··· READING PASSAGE ···
Let’ start with the forces of Chaos – a faction naturally close to my heart. In many ways Games Workshop have built themselves a beast that’s difficult to ride here due to the sheer multifaceted nature of a faction that straddles both of its central games systems. There are four pantheons of daemons, a very conservative five ‘types’ of chaos marines (one for each god plus unaligned traitors – and that pushes the likes of the Iron Warriors and Night Lords to the fringes once more), the traitor guard and then the same again on the Fantasy side of the fence. Keeping it all fresh is a mammoth task and there’s always going to be someone who feels that their particular element of the faction is being under represented with releases.

On the plus side Chaos has always been a convertors’ army. By cannibalising Warhammer and Age of Sigmar both Khorne and Nurgle fans can create a plethora of futuristic barbarians, whilst those who’s taste is for bitter old legionaries need only visit Forgeworld’s Horus Heresy range. This opens up the opportunity for Games Workshop to thin down the task into something manageable. Of course everyone has their own personal wishlist of things they’d like to see – personally I’m looking for multipart cultists, obliterators and something to be done about the tanks (ten thousand years in the Warp and all that’s happened to them is someone’s nailed on a few spikes).

Over in Age of Sigmar the forces of Chaos have been split down into a whopping 20 factions (frankly I may have miscounted – once the numbers get that high I start to get dizzy). Of course that includes the Skaven, as well as factions like the Chaos Gargants that only include one model, but my point stands. Perhaps the problem in 40k is that everyone aligned to Chaos is crammed  into just two factions – Chaos Space Marines and Chaos Daemons. Compare this to the five different colours of Loyalists and we start to see a discrepancy. Should Blood Angels and Space Wolves exist as a single unit entry in Codex Space Marines in the same way as Plague Marines and Thousand Sons do? Would the servants of the gods not be better served with a Codex and model line all of their own, separate from  – but supported by – a central Chaos Codex? Many people are starting to think so. Of course if they did take this route there’s a couple of the gods just dying for their place in the sun at last…

Bring The Noise!

Grab your long grubby mac – it’s time to talk about Slaanesh! These days the Prince of Pleasure seems to be suffering from something of an image crisis. Rumour and supposition abounds that Games Workshop are wary of upsetting their younger fans – or more accurately their credit card wielding parents – with too much naked hedonism. The god’s absence from Age of Sigmar has only served to fan the flames, although personally I’m struck by how much attention Games Workshop have deliberately drawn to this, suggesting that they’re setting up the return of the faction at a later stage in the advancing storyline, probably alongside a relaunch of the elves. Whether this (hypothetical) resurgence of love for the Youngest God makes its way into 40k or not remains to be seen. If not we can always hope that a few kits of similar quality to the Blightkings might do for Slaanesh what the festering fatmen did for Nurgle, in terms of conversion fodder. Given a bit of love and attention however and the followers of Slaanesh have the potential to develop into one of the most stylish and visually arresting factions around, with sonic weapons, body modification and plenty of glamour abounding – and with not a boob in sight if that’s how the designers want to play it.
···
▸ **PROBLEM A**: List every Chaos god that the Warhammer article names.
The records have no connection to the Warhammer article.
··· DATA FOR THIS TASK ···
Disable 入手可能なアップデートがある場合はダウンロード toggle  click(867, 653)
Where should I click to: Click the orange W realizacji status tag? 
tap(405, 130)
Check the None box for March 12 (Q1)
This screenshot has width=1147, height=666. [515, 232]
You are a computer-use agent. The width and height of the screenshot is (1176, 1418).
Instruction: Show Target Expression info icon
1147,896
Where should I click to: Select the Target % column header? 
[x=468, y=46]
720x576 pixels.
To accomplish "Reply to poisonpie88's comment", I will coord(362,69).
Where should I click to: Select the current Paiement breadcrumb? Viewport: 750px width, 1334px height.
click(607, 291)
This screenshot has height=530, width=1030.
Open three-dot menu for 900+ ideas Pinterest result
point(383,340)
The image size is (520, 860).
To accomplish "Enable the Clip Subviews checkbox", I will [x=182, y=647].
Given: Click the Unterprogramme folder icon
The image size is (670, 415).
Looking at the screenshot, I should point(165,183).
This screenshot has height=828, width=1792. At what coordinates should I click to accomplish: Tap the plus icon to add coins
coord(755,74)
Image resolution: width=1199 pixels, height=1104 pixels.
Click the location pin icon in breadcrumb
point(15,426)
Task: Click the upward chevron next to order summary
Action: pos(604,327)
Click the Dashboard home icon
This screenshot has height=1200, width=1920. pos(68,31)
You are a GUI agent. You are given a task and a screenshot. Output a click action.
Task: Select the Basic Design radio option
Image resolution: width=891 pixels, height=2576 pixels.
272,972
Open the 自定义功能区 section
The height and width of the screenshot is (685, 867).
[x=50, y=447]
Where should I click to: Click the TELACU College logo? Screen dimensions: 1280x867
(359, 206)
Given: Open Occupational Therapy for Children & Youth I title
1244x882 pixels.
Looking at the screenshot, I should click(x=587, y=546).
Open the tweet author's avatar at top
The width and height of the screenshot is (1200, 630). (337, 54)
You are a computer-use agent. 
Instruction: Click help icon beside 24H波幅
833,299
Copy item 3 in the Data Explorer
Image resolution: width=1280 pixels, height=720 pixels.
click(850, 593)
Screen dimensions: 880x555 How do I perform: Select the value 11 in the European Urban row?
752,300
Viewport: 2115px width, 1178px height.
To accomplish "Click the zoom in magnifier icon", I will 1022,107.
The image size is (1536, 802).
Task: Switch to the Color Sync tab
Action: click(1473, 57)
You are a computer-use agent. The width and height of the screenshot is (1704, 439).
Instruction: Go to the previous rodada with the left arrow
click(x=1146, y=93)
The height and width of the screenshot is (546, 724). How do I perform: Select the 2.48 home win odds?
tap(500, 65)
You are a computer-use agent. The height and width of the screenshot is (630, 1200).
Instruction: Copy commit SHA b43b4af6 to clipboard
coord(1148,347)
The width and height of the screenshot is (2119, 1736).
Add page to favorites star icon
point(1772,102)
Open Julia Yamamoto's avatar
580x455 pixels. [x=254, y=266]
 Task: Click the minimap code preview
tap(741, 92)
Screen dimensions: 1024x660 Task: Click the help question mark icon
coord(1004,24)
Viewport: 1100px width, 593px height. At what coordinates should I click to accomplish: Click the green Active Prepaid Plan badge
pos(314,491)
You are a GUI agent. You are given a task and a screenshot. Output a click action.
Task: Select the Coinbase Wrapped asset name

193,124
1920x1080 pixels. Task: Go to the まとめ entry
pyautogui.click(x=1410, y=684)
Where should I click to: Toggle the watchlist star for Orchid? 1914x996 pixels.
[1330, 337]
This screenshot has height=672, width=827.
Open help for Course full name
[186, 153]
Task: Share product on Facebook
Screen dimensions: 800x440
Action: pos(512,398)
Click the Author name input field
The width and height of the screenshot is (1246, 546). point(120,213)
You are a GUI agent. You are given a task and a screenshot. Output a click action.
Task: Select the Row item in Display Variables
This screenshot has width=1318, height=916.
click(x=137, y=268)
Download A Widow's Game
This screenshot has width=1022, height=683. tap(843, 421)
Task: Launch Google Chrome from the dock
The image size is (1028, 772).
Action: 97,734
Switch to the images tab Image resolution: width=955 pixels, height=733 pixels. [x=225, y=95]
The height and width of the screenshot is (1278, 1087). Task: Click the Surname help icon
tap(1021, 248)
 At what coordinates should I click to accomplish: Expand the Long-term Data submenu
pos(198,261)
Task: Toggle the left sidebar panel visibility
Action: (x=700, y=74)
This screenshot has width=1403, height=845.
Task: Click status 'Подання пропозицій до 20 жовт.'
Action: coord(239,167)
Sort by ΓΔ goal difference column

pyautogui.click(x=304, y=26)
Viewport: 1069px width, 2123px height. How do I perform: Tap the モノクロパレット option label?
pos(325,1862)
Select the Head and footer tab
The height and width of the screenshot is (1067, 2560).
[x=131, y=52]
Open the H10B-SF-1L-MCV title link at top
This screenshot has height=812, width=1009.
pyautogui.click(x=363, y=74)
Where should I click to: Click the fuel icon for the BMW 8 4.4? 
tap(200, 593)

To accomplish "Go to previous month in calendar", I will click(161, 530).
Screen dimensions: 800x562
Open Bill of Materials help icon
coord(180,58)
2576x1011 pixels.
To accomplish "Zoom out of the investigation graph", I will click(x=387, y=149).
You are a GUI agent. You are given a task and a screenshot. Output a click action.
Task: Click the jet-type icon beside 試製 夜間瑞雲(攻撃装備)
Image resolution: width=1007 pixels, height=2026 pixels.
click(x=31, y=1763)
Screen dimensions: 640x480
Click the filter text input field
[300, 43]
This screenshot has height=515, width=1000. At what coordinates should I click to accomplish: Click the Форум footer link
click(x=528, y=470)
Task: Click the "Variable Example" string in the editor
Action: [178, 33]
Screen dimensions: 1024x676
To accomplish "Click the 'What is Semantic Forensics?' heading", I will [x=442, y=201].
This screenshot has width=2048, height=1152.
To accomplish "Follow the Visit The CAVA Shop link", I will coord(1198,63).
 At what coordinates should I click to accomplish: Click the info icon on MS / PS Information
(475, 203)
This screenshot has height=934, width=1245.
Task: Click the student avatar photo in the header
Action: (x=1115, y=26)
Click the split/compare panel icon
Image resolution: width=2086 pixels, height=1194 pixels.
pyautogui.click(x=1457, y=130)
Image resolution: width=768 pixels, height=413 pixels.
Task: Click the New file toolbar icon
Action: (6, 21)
···
▸ **PROBLEM B**: In the records, copy the lines starting at the one containing "will click(161, 530)." and ending after the one containing "will click(x=387, y=149).".

▸ **PROBLEM SOLUTION A**: Khorne, Nurgle, Slaanesh

▸ **PROBLEM SOLUTION B**:
To accomplish "Go to previous month in calendar", I will click(161, 530).
Screen dimensions: 800x562
Open Bill of Materials help icon
coord(180,58)
2576x1011 pixels.
To accomplish "Zoom out of the investigation graph", I will click(x=387, y=149).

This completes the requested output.